I could have sworn that I read in Nick Collins book that DC motors and speakers oscillate at approximately the same rate or something, meaning that you could solder a DC motor's positive and negative leads to a 1/8" jack's associated wires and the motor would operate. I can't get it to work! Is there something else I'm not considering?
I'm using that well known radioshack amplifier (the white one) that Collins uses. It is a stereo jack, but I've tried it as one and both positive leads to no avail. Is the amplifier simply not powerful enough?
The best you can hope for is the motor operating as a very inferior motor. I don't know quite what you're trying to achieve, but I don't think it's what you would actually achieve.

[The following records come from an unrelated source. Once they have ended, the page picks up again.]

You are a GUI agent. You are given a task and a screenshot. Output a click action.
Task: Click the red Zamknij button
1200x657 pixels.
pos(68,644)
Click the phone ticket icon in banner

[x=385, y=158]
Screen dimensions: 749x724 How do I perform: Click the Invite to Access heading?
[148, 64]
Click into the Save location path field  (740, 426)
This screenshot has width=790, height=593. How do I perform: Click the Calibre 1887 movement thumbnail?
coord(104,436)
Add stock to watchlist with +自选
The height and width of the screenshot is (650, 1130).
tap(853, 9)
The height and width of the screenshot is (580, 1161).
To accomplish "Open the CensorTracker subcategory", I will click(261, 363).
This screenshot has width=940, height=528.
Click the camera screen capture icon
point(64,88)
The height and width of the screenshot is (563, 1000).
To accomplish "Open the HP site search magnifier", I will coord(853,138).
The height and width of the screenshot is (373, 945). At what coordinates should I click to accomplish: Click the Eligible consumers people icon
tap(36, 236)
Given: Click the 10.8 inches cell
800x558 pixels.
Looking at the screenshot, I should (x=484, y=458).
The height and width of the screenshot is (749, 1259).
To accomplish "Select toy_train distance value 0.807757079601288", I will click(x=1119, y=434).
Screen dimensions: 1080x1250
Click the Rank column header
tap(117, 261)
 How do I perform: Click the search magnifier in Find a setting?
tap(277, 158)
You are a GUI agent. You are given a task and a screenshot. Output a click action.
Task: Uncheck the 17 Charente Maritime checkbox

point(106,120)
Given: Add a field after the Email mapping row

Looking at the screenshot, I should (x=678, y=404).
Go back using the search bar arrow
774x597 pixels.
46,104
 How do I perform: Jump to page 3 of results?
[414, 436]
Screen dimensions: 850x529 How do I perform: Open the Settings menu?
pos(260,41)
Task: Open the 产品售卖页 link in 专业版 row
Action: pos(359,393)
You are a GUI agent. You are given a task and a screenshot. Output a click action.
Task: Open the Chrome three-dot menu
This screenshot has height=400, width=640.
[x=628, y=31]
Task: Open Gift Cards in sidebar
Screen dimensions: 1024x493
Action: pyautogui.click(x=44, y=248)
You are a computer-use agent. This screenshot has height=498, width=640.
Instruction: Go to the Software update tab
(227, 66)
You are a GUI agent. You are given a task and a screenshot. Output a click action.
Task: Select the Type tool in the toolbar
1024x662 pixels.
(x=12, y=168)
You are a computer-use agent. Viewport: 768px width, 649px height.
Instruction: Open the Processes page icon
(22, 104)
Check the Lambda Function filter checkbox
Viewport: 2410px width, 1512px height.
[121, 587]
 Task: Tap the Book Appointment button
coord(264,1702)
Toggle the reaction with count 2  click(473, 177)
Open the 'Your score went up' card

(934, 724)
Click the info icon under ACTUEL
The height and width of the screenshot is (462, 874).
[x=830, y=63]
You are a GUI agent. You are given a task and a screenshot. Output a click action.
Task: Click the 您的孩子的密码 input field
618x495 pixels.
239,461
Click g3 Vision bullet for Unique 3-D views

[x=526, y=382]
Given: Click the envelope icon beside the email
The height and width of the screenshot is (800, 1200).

Take the following scenario:
A 1KHz sine wave being fed into a speaker. The speaker cone moves in and out 1,000 times a second to move the air and produce the tone.
A 1KHz sine wave being fed into a motor. The motor starts to accelerate in one direction, then almost immediately is pulled in the opposite direction in which it then tries to accelerate. The result is a tiny amount of vibration of the spindle at 1KHz. You may just be able to hear a slight whine from it at 1KHz if you listen carefully.
Motors, compared to speakers, are very very slow. If you want to make the motor oscillate visibly then you will be limited to just a couple of Hz.
Majenjko: gotcha! I just re-read it and he recommends pager motors, so maybe thats why. Still, in that YouTube video, he's throwing back a decent sized motor. Maybe the signal is just wicked amplified?